Authors’ reply re: Maternal lipids are associated with newborn adiposity independent of GDM status, obesity and insulin resistance: a prospective observational cohort study
Sir,
We thank Muggleton et al) Muggleton, 2020, Re: Maternal Lipids are associated with newborn adiposity independent of GDM status‘, obesity and insulin resistance: a prospective observational cohort study(1 for their interest in our paper.

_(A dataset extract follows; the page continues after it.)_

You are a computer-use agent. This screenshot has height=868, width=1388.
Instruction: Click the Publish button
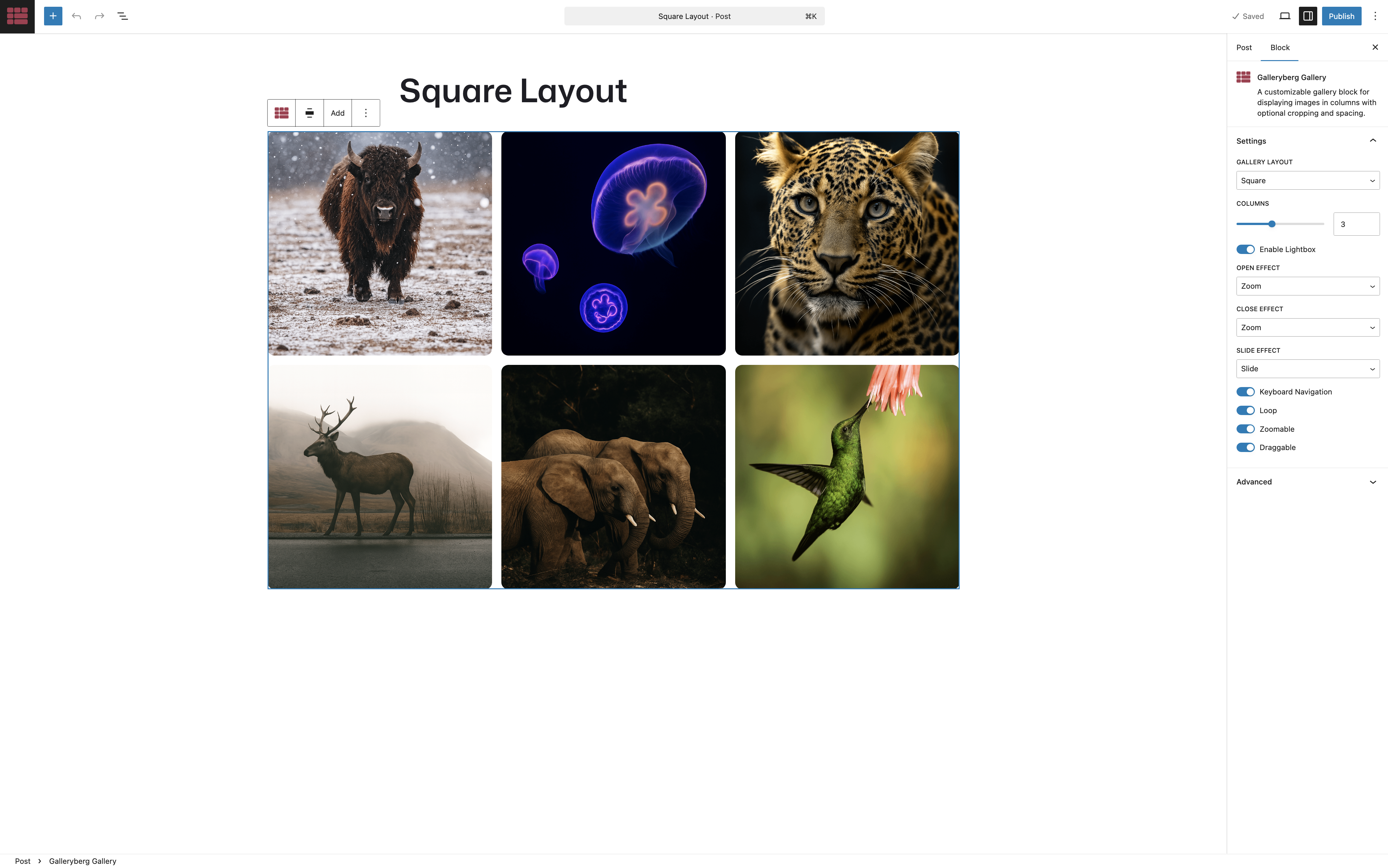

We concur with Muggleton et al1 that our study2 reveals only an association (as indicated by the title of our paper) between maternal hypertriglyceridemia and neonatal anthropometrics and cannot provide proof of causality2. Studies in Caucasian populations have revealed a similar association between maternal triglyceride and newborn adiposity both in mothers with Gestational Diabetes Mellitus(GDM) and in Normal Glucose Tolerance mothers2. Hence, while it is true that a high carbohydrate diet can result in hypertriglyceridemia and may have partially contributed to elevated triglycerides in our Malaysian mothers, given similar associations found in Western populations we do not believe this to be solely modulated by a uniquely ‘Malaysian diet’ but rather a consequence of obesity and associated maternal insulin resistance. We did not however collect data on dietary intake and therefore cannot objectively confirm the role of a high-carbohydrate diet in our sample population.

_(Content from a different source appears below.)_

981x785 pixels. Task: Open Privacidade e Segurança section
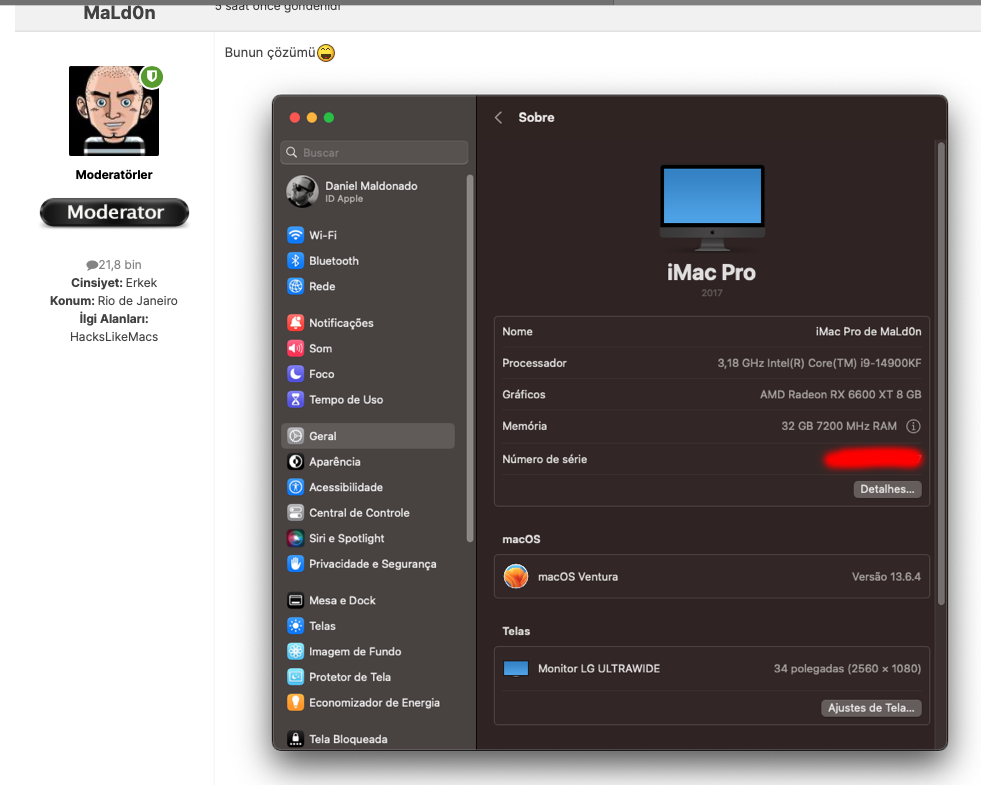(371, 564)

We do not however think that based on present published literature that there is sufficient evidence to definitively support the hypothesis that high carbohydrate induced maternal insulin secretion directly increases neonatal adiposity. It is well-established that endogenous fetal hyperinsulinemia as reflected by elevated cord-blood c-peptide correlates strongly with fetal overgrowth and fetal fat accretion secondary to increased fetal triglyceride synthesis/deposition and stimulation of white adipocyte growth.3 By contrast, it has not however been conclusively established that maternal hyperinsulinemia plays a direct causative role in fetal overgrowth. The presence of insulin receptors on the placenta has led some to hypothesize that maternal insulin affects transplacental nutrient transport in women with GDM4. Although maternal insulin itself does not cross the placenta, it has been postulated that placental insulin resistance results in abnormal insulin signaling pathways in the placenta thus perhaps influencing placental metabolism. Exogenous insulin treatment of GDM mothers however has been found to be beneficial. Langer et al have demonstrated macrosomia rates were lower in insulin-treated GDM mothers compared with diet-treated controls despite equivalent glycemic control, indicating that exogenous insulin has no adverse impact on the fetus at least in the short term and rather results in improved neonatal outcomes5. It is also important to note that high levels of maternal insulin are a consequence of the maternal insulin resistance in adipose tissue/skeletal muscle, which plays a significant role in the pathophysiology of GDM. Therefore increased circulating maternal insulin per se which has been associated with increased fetal adiposity4, may not necessarily be directly causative. All these variables are part of a complex inter-connected metabolic web with feedback loops that make it difficult to pinpoint one particular element as the definitive prime mover or underlying cause.